3.5 Limitations

The classical Single Marker Analysis approach is subject to false positives (i.e. SNP that are falsely identified as significant variables) due to the number of tests performed at the same time. One way around this problem is to apply a correction for multiple comparisons as described in Section 2.6.5. Unfortunately, this increases the risk of missing true associations that have only a small effect on the phenotype, which is usually the case in GWAS. Indeed, simultaneously testing \(1.10^5\) SNP with single marker analysis would require that the associated p-value reach a threshold of at least \(5.10^{-5}\), using a Bonferroni correction, to be consider as significant and a little higher with FDR control method.

Furthermore, another commonly used approach for multiple testing comparisons in GWAS relies on the concept of genome-wide significance. It is based on the distribution of LD in the genome for a specific population and consider that there are an “effective” number of independent genomic regions, and thus an effective number of statistical tests that should be corrected for. For European-descent populations, this threshold has been estimated at \(7.2.10^{-8}\) (Dudbridge and Gusnanto 2008). This approach should however be used with caution since the only scenario where this correction is appropriate is when hypotheses are tested on the genome scale. Candidate gene studies or replication studies with a focused hypothesis do not require correction to this level, as the number of effective, independent statistical tests is much lower than what is assumed for genome-wide significance (Bush and Moore 2012).

Furthermore, as stated in (Maher 2008), these approaches face other limitations:

  • It does not directly account for correlations among the predictors, whereas these correlations can be very strong as a result of linkage disequilibrium (LD). SNP can be correlated even where they are not physically linked, because of population structure or epistasis (gene by gene interactions).

  • It does not account for epistasis, i.e. causal effects that are only observed when certain combinations of mutations are present in the genome.

  • It does not directly provide predictive models for estimating the genetic risk of the disease.

  • It focuses on identifying common markers with minor allele frequency (MAF) above 5\(\%\), although it is likely that analysing low-frequency (\(0.5\% <\) MAF \(< 5\%\)) and rare (MAF \(<0.5\%\)) variants would be able to explain additional disease risks or trait variability (Lee et al. 2014).

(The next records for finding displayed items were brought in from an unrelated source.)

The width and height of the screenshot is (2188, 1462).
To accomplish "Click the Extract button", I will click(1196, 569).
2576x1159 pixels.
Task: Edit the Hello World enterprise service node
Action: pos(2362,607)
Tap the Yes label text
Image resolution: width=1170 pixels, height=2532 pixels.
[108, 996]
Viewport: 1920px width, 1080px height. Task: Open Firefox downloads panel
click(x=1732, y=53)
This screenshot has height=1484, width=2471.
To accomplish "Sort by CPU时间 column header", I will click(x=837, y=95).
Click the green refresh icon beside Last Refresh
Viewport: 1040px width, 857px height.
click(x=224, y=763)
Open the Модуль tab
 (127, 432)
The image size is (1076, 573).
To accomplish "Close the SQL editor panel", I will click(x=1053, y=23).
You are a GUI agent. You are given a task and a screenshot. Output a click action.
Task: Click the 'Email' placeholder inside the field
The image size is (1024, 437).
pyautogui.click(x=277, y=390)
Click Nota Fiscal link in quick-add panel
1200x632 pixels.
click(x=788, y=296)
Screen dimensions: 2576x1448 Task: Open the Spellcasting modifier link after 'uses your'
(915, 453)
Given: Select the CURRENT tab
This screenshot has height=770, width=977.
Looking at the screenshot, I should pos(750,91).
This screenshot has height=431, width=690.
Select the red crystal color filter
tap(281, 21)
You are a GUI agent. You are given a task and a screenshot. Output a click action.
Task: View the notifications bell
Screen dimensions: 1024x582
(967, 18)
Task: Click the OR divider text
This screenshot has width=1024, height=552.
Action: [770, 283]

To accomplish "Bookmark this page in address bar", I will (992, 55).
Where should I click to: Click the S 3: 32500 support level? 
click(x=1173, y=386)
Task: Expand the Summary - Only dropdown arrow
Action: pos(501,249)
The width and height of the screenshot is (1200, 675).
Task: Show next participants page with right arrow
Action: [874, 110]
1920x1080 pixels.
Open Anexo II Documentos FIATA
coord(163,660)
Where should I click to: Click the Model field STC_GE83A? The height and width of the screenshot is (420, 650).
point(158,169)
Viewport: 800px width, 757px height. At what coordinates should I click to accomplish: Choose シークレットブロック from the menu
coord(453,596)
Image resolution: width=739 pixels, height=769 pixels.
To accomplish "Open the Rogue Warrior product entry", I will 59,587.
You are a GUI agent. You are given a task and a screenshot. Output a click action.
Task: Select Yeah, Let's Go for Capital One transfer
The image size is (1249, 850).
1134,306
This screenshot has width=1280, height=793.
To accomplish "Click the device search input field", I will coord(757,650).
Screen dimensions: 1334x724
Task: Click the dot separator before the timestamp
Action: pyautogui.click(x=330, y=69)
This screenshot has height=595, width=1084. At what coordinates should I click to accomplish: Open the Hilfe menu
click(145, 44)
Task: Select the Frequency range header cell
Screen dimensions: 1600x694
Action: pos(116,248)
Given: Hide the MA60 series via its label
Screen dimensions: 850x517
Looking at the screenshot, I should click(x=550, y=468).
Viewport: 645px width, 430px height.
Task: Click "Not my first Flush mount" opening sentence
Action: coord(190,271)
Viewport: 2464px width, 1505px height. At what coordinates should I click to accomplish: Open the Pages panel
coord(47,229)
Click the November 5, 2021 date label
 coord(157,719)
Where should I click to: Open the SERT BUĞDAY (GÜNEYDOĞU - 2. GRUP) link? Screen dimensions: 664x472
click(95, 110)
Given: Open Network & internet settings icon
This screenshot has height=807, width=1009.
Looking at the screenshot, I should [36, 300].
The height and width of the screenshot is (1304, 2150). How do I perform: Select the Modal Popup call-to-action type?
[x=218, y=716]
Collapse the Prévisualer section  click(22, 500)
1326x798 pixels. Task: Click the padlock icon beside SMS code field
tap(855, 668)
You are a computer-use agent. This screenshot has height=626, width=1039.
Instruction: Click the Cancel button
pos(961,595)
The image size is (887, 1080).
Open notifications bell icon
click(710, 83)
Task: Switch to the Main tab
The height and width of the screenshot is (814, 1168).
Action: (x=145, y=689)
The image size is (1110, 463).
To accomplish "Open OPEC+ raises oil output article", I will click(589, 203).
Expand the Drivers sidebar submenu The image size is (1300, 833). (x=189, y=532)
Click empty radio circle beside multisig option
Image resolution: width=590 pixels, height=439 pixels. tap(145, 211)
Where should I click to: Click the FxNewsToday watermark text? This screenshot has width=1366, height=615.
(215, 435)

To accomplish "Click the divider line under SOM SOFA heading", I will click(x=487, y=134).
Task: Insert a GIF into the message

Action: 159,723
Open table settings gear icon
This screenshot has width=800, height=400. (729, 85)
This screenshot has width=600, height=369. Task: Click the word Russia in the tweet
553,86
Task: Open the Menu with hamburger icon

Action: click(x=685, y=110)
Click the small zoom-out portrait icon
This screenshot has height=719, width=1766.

Uncovering some of the missing heritability can sometimes be achieved by taking into account correlations among variables, interaction with the environment, and epistasis, but this is rarely feasible in the context of GWAS because of the multiple testing burden and the high computational cost of such analyses (Manolio and Visscher 2009). That is why, knowing these limitations, we propose in Chapter 4 a new approach that take benefit of the correlation structure among SNP to improve statistical power in GWAS.

References

Bush, William S, and Jason H Moore. 2012. “Genome-Wide Association Studies.” PLoS Computational Biology 8 (12): e1002822.

Dudbridge, Frank, and Arief Gusnanto. 2008. “Estimation of Significance Thresholds for Genomewide Association Scans.” Genetic Epidemiology 32 (3): 227–34.

Lee, S., G. R. Abecasis, M. Boehnke, and X. Lin. 2014. “Rare-Variant Association Analysis: Study Designs and Statistical Tests.” American Journal of Human Genetics 95 (1): 5–23.

Maher, B. 2008. “Personal Genomes: The Case of the Missing Heritability.” Nature News 456 (7218): 18–21.

Manolio, T. A., and P. M. Visscher. 2009. “Finding the Missing Heritability of Complex Diseases.” Nature 461 (7265): 747–53.